2001年 4月30日 作成 セット と クラス [ 歴史的概観 ] >> 目次 (テーマごと)
2006年 7月 1日 補遺  



 カントル G.(Cantor G.)が、19世紀の終わり頃、「集合論」を数学のなかに導入してから、「無限」という概念が認識の対象になった。カントルが集合論を導入して、数学が大きく変貌しようとしていたが、1901年、ラッセル B.(Russell B.)は、集合論のなかに潜む「パラドックス(逆理)」を発見する(*1)。
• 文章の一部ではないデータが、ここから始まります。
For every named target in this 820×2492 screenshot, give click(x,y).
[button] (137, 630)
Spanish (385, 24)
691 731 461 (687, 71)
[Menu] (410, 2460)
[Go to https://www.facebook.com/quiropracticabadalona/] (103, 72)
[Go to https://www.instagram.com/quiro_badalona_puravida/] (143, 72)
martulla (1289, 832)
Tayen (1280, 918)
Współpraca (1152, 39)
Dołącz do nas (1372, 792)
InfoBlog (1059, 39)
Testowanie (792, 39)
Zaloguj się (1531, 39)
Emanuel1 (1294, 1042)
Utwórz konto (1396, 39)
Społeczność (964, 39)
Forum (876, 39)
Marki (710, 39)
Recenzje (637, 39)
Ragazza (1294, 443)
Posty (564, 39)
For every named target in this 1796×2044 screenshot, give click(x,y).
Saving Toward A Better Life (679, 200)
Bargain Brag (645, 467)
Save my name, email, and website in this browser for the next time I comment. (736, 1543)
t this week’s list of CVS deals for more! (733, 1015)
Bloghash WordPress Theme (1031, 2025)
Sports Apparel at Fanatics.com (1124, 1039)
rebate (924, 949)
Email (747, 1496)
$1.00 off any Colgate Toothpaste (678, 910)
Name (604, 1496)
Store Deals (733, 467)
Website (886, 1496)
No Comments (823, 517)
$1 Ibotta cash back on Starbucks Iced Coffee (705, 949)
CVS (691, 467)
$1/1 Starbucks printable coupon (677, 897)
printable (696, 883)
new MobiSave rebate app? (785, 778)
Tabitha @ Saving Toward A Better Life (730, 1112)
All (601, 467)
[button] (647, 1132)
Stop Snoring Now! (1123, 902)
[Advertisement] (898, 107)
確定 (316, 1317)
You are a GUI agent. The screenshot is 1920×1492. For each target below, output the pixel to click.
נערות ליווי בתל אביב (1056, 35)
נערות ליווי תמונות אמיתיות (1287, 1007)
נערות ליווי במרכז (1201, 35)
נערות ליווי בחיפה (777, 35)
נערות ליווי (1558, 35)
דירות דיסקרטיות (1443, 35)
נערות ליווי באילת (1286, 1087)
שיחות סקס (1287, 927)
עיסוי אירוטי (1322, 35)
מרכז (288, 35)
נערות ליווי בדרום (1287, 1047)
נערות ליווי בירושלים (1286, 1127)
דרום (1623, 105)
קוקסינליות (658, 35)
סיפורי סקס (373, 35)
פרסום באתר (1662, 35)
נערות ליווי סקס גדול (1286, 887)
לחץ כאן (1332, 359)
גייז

 ラッセルが提示した「集合論のパラドックス 」は、「自己自身を要素(「元」とも云う)とする集合」が存在するか(W∈W)、という論点であった。「存在する」としても、「存在しない」としても、いずれも、矛盾する帰結が演繹されることになる [ つまり、(W∈W)⇒¬(W∈W)、 逆に、 ¬(W∈W)⇒(W∈W)。](*2)。

 そのために、「全ての集合の集合(つまり、「集合の全体」)」のような、あまりに巨大な集合を「集合」として扱う訳にはいかなくなった。そこで、「あまりに巨大な集合」を作らないように、{x|f(x)}の替わりに、(対象の範囲を限定して){x∈a|f(x)}という形の集合が導入された(「x∈a」が範囲を限定している)。この「範囲を限定した」集合の考え方を「分出公理」と云う。
 しかし、分出公理を基礎にすれば、「無限」を扱うことができないので、そのほかに、「無限の公理」など、他のいくつかのルールを附加して体系化された公理系(「公理的集合論」)を提示した人物が、 ツェルメロ(Zermelo E.)とフレンケル(Franckel A.)なので、(二人の名前の頭文字を使って)、通常、「ZFの公理系」と云われている。この公理系が扱っている対象の集まりが 、セット(集合)概念である

 いっぽう、ラッセルは、「タイプ理論」を導入して、「集合論のパラドックス」を回避する。これが、後々、「クラス」概念の基礎となる。次回は、「タイプ理論」について解説する。□

 
 (*1)ラッセル以外にも、当 時、集合論に内在するパラドックスを発見した人々がいるが--
   カントル自身も、パラドックスに気づいていたが--、 ラッセルの考えたやり方が、一般的
   にウケが良いので、「ラッセルのパラドックス」として広く知られている。
    ちなみに、カントルの集合論は、現代では(現代の「公理的集合論」と対称して)、
   「素朴集合論」と云われている。

 (*2)この証明の詳細については、ここでは省略するので、拙著「論理データベース論考」や
   数学基礎論の文献を参照されたい。

 



[ 補遺 ] (2006年 7月 1日)

 数学では、集合に関して、セット 概念と クラス概念は相違する。

 ZF の公理系 (セット概念) では、「対の公理 (axiom of unordered pair)」 があって、「2つの集合 (たとえば、a と b) を メンバー とする集合 {a, b} が存在する」 ことを認めている。ただし、たとえば、集合 a が存在しているとすれば、集合 a 以外の 「補集合の全体という集合 (セット)」 を認めていない。すなわち、集合 a 以外の補集合全体の セット はないが、そういう クラス は存在する。この点が セット概念と クラス概念の相違点である。
 ただし、ZF で証明できる式は BG でも証明できるし、BG で証明できる式は ZF でも証明できる。

 したがって、セット概念と クラス概念を実質的に同じと考えるか、それとも、形式的には相違するので、相違する概念と考えるかは、数学者の哲学しだいかもしれない。ちなみに、クワイン 氏は、セット概念と クラス概念を同じに考えることを提案してきた。なお、数学者は クラス概念を使い、論理学者は セット概念を使う傾向にあるそうです。

 リレーショナル・データベース の基礎になった コッド関係モデル は セット概念を使っています。
 私 (TM [ T字形 ER手法 ]) も、セット概念を使っています。そして、私 (TM [ T字形 ER手法 ]) は、タイプ理論を使っていない (正確に言えば、タイプ理論を使わないように、TM を作りました)。